Vignobles Bonfils: For the love of the Languedoc
Text: Hannah Jane Thompson | Photos © Les Vignobles Bonfils
To drink a glass of wine from the Vignobles Bonfils is to drink from centuries of French history – and even taste a hint of the future. Originally founded in Algeria in 1870 – when the country was still a colony of France – the family business began with Honorine, the wife of Joseph Bonfils, who planted the first vines of the Bonfils line. In 1962, when the ‘pieds-noirs’ – as the French of Algerian origin would come to be known – ‘returned’ to France, the family was forced, quite literally, to grow roots from scratch.
The Languedoc – an abundant region between Perpignan, Narbonne, Carcassonne and Montpellier – became the family’s adopted home, as Jean-Michel Bonfils began working for a family who owned the Domaine de Lirou. When the family decided to leave to travel the world, they left their property to Jean-Michel. And so the Vignobles Bonfils adventure began, and the family’s love for the region runs deep. “My grandfather Jean-Michel, my father Laurent, my uncles Jérôme and Olivier, and my brothers Thomas and Alexandre, and myself: we all respect the regional heritage,” explains Agathe Bonfils. “We are all passionate about the Languedoc.”
“The jewel of the vineyard”
Now with 17 properties – 16 in the Languedoc and one in the Bordeaux region – the Vignobles Bonfils produce a huge array of varieties, from ranges of ‘table wine’ to high-end Grand Cru. Standout properties include Château Capitoul, Château Vaugelas, Château L’Esparrou and Château Villerambert, across appellations including La Clape, Languedoc, Corbières, Côtes du Roussillon and Minervois. Each property is truly representative of its earth, and it is testament to their own past that the family so respects and enhances the terroir of each new acquisition. “It is part of our family values,” explains Agathe. “As Laurent Bonfils likes to say, ‘the château is the jewel of the vineyard’.”
As well as historical properties, the family now owns a modern winery, Le Domaine de la Motte, near Narbonne. Open since 2007, it enables the family to match client and partner demand for wines distributed across 42 countries; leaving the châteaux cellars to house the higher-end casks.
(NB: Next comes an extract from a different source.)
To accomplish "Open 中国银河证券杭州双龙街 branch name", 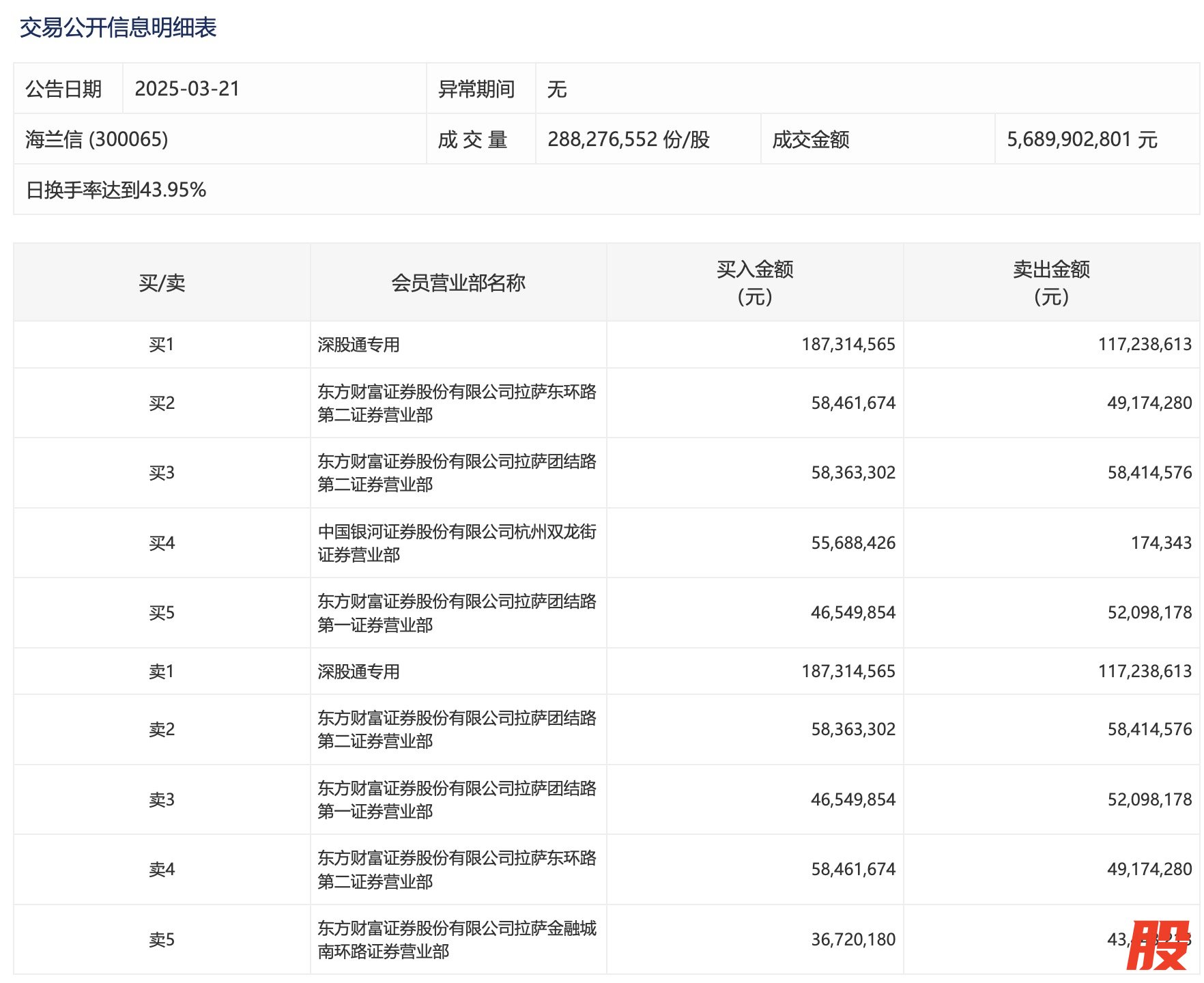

But modern techniques do not impact the quality of wine for this family, whose range consistently wins medals in every relevant national and international category. In the past eight years, the company has brought home more than 330 golds and 350 silvers at home and internationally, including both the Decanter World Wine Awards, and for Robert Parker Wine Advocate. This success demonstrates the deep respect that the family has for all of its terroirs. “We respect the land and the terroir,” explains Agathe. “People think less expensive wine is of a lesser quality, and that is untrue. We have great wine for five euros to ten euros a bottle, as well as 35 euros plus.”
This success is also a sign of the Bonfils’ constant innovation. Since 2011, the current generation has experimented with new techniques and vinification tools, and is tirelessly working to improve the image and quality of the Languedoc. “We have improved the irrigation; changed our barrels; brought in specialist oenologists; focused on the expertise of the earth,” explains Agathe. “We dared to take risks.” This pioneering approach also translates to respect for the environment. At the next grape harvest, the majority of the estates will achieve Level 3 Certification in the HVE (Haute Valeur Environnementale; High Environmental Value) scheme. This constant improvement has turned the global spotlight on the Languedoc, which is increasingly seen with greater respect by the wider drinking public. Overall sales of Languedoc wine are rising year-on-year, and are already up seven per cent in 2019 so far.
Swimming in the vineyard
It therefore comes as no surprise that the Vignobles Bonfils are now establishing themselves as key players in the Languedoc ‘art de vivre’. Two Vignobles Bonfils châteaux are now luxury wine tourism hotels, with plans for a third underway. The 100-bed Château Les Carrasses opened in 2014, while the 200-bed Château St Pierre de Serjac – with a spa – opened in 2016. By 2021, the flagship Château Capitoul will launch, with an impressive 220 beds: plus a spa, a brasserie, and a terrace with panoramic views over the sea, Pyrenees mountains and La Clape vines. A gastronomic restaurant aiming for Michelin stars will also feature, along with a 30-metre infinity pool.
“When you’re swimming you will feel like you’re in the vines,” says Agathe. “We are lucky to have some of the most beautiful winemaking châteaux. Clients can now discover the properties directly: a real Languedoc ‘art de vivre’.” Enabling the public to relax at the heart of the very vines that produced their glass of wine makes perfect sense for this family, whose entire ‘raison d’être’ is to showcase the land that itself welcomed them so warmly, all those years ago. As Laurent Bonfils always says: “Developing wine tourism is all about being ambassadors for the Languedoc.”